▶ **Problem details**
Output only the stretch of the listing that starts at the line containing "Task: Select Speed from the profile list" and ends at the line containing "Click the Group type heading", reproduced exactly with both ends.

<<<<

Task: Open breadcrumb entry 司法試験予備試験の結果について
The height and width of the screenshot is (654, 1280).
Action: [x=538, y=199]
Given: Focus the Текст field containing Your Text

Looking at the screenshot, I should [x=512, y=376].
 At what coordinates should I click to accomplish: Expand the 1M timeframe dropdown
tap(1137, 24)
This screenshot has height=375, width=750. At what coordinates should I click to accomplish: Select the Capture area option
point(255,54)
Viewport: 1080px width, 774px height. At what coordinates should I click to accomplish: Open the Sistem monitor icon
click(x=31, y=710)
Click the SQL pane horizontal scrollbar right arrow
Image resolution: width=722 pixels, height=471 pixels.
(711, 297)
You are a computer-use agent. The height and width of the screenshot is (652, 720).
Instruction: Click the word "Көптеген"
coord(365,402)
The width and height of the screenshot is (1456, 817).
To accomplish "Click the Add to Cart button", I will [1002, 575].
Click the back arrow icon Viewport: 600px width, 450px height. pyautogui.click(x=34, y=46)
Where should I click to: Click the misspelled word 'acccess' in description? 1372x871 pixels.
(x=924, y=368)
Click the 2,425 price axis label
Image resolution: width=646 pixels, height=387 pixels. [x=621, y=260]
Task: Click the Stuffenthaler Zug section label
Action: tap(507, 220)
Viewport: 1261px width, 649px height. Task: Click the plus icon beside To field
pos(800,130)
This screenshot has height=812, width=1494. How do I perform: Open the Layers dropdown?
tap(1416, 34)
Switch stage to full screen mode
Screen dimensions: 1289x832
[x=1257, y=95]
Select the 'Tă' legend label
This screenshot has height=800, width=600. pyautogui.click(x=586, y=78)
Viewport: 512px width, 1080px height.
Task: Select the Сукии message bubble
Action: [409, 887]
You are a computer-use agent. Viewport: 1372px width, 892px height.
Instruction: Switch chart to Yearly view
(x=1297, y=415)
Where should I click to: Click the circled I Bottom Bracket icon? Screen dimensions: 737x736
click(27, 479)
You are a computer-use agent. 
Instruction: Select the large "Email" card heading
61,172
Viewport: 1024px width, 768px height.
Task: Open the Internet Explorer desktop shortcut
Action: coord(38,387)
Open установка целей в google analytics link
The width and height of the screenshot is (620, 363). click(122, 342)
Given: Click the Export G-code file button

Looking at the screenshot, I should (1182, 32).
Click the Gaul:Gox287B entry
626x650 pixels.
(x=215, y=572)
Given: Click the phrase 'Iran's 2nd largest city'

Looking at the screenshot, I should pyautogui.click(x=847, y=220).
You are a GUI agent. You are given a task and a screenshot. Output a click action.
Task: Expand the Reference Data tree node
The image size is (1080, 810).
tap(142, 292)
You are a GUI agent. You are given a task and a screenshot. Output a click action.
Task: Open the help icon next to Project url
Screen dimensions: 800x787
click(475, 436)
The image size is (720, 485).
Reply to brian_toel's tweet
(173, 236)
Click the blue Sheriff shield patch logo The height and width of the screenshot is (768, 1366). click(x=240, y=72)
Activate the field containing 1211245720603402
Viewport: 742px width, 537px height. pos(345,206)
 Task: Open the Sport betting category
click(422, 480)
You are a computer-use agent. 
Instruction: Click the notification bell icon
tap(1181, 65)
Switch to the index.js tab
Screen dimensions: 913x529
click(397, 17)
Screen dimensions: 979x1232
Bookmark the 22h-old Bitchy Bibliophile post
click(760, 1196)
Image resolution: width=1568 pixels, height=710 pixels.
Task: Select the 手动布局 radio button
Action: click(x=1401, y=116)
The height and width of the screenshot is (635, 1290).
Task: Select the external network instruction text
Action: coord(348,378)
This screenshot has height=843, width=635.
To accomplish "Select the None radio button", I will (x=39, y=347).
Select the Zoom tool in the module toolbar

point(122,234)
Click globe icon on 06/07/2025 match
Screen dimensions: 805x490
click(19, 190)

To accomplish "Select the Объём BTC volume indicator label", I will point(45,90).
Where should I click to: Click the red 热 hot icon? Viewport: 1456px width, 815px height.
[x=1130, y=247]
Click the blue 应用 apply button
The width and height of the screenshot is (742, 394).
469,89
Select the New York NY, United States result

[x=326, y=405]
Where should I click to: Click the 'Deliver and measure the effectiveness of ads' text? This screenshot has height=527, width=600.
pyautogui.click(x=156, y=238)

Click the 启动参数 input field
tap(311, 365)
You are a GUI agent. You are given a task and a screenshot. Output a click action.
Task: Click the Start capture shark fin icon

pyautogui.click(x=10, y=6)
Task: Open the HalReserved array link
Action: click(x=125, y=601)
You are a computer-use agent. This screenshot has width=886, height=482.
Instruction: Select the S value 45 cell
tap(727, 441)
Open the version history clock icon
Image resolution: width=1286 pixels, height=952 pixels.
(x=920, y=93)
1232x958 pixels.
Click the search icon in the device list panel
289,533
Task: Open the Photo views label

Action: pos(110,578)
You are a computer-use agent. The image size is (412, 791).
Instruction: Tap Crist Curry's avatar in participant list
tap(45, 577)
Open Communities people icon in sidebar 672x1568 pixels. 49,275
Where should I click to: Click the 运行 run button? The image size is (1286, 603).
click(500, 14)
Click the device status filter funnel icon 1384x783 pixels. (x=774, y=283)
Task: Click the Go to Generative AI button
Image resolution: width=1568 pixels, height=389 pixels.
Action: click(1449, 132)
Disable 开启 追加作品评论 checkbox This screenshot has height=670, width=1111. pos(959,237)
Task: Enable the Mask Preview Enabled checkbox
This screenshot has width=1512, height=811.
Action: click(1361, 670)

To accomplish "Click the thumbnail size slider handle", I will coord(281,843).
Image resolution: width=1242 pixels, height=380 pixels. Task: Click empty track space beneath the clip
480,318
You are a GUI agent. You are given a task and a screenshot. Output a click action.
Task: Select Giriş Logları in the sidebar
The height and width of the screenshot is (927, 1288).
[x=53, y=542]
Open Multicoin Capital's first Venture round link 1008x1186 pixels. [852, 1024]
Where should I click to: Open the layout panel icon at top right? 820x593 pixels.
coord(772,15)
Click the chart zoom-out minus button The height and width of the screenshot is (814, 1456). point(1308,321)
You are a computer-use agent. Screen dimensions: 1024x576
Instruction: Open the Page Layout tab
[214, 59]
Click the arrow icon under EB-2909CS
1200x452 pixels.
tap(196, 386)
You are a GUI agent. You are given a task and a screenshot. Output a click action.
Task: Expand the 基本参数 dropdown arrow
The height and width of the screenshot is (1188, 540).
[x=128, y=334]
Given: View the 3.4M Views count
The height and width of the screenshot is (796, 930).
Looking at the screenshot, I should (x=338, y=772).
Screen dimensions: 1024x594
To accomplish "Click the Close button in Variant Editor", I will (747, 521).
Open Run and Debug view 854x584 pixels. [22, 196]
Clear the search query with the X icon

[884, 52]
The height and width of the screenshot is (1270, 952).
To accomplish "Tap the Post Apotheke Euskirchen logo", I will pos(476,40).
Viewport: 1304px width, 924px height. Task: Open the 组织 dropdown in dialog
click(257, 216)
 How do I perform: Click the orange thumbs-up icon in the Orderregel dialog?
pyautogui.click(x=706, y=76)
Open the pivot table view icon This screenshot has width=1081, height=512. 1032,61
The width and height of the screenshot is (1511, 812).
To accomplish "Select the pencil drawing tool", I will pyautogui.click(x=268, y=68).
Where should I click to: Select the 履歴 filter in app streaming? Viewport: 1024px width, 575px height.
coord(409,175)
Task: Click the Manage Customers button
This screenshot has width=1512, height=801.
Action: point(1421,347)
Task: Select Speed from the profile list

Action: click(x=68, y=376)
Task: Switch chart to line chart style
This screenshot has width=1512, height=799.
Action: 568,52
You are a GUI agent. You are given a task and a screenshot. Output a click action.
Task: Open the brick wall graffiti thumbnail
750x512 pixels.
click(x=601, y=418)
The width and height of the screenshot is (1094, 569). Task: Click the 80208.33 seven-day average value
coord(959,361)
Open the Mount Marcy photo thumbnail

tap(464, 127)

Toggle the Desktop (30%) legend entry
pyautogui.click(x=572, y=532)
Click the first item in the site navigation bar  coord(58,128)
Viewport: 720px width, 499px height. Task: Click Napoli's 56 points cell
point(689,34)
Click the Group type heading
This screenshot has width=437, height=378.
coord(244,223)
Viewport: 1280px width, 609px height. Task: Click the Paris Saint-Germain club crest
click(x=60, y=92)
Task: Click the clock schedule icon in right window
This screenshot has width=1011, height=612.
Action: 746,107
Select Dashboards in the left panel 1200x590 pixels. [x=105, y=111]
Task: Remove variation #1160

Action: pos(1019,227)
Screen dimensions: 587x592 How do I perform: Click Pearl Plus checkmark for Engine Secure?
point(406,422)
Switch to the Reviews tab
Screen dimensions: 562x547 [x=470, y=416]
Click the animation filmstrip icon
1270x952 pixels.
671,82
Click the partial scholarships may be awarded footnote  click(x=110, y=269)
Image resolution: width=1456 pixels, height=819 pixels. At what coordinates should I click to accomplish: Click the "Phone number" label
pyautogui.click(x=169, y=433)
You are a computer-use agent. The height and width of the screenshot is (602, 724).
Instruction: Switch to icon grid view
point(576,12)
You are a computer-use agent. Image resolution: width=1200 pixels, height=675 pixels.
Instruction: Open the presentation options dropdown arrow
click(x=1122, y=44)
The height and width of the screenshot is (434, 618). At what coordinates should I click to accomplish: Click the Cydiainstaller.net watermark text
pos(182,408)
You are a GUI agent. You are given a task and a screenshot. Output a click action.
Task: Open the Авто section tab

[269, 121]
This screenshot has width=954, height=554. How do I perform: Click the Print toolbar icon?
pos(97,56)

>>>>

▶ **Task answer**
Task: Select Speed from the profile list

Action: click(x=68, y=376)
Task: Switch chart to line chart style
This screenshot has width=1512, height=799.
Action: 568,52
You are a GUI agent. You are given a task and a screenshot. Output a click action.
Task: Open the brick wall graffiti thumbnail
750x512 pixels.
click(x=601, y=418)
The width and height of the screenshot is (1094, 569). Task: Click the 80208.33 seven-day average value
coord(959,361)
Open the Mount Marcy photo thumbnail

tap(464, 127)

Toggle the Desktop (30%) legend entry
pyautogui.click(x=572, y=532)
Click the first item in the site navigation bar  coord(58,128)
Viewport: 720px width, 499px height. Task: Click Napoli's 56 points cell
point(689,34)
Click the Group type heading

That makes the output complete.